BEGIN Text

Yep. Some years back I decided to try suspenders, and thought I died and went to heaven. Then summer came, and wearing only a t-shirt, those things almost sawed my neck in half. :laughing:

These days I avoid wearing bags when I can, no matter what time of year. :wheelchair:


----------



## knucklehead (Mar 2, 2009)

If you leave your nail bags laying around on my job they could get nailed to the floor or have a bunch of trash thrown in them.


----------



## Tinstaafl (Jan 6, 2008)

You work with me, and that could escalate real fast. :laughing:


----------



## GRB (Feb 23, 2009)

moorewarner said:


> I am prob going to get a bag upgrade soon and will go with Oxy's, something light.
> 
> How many here run their bags with suspenders/harness?
> 
> I'm thinking it would be a big improvement, one of my least favorite things is how quick the weight climbs and makes full bags a pain on an 8 hour day.

END Text

▸ **To be done**:
A. In the forum thread about tool bags, what happened when the first poster wore suspenders in summer with only a t-shirt?
B. Retype the forum thread from "If you leave" to "(Jan 6, 2008)".

BEGIN Listed entries

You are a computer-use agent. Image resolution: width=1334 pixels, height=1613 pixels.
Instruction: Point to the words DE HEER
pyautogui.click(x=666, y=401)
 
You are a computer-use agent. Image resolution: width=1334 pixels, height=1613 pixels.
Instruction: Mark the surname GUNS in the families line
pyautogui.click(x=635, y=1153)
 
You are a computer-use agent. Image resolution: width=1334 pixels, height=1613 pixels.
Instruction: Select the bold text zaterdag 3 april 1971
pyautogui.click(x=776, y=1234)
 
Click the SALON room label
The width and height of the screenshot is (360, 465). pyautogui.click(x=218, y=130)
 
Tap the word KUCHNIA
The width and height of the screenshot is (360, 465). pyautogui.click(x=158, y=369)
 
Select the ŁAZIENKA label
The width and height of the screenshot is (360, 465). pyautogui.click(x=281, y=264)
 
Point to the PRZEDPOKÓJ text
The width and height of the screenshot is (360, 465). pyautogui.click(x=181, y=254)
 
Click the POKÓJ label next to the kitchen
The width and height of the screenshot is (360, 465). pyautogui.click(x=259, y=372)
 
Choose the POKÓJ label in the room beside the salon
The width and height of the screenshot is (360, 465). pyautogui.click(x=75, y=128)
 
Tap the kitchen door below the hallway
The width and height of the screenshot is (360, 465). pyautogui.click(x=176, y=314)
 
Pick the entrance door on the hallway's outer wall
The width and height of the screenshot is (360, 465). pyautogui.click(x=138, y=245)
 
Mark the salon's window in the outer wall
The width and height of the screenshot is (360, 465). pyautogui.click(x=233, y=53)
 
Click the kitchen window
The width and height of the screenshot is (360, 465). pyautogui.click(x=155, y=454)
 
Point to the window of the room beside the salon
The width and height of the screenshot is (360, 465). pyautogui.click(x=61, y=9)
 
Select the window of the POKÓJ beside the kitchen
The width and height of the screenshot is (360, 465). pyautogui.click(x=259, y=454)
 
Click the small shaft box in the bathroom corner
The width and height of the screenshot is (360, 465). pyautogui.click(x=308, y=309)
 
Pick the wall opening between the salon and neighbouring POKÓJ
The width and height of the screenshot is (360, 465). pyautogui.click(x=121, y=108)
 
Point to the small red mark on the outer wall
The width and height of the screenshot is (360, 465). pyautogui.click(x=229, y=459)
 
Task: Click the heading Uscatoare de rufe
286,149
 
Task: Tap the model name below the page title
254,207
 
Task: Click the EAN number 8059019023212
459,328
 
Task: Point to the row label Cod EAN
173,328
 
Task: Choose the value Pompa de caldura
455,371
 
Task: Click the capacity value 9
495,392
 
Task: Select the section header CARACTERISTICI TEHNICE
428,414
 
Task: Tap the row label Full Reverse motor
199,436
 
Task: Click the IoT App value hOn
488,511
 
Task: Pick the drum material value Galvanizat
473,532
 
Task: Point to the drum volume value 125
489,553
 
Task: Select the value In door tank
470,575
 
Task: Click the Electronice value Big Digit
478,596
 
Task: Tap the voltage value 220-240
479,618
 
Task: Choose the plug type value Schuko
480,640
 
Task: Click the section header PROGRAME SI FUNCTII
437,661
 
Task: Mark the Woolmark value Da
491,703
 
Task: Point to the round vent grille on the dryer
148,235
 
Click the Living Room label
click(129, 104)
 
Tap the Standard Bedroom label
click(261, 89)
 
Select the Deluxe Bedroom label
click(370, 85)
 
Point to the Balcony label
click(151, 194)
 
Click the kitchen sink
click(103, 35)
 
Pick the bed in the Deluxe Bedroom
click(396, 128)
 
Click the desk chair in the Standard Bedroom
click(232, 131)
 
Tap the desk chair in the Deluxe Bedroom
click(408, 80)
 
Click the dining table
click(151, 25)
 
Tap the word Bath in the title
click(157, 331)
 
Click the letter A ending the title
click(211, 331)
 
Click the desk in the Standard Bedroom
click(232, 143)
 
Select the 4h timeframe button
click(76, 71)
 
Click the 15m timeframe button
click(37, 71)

END Listed entries

▸ **Solution list**:
A. The suspenders almost sawed the poster's neck in half.

B.
If you leave your nail bags laying around on my job they could get nailed to the floor or have a bunch of trash thrown in them.


----------



## Tinstaafl (Jan 6, 2008)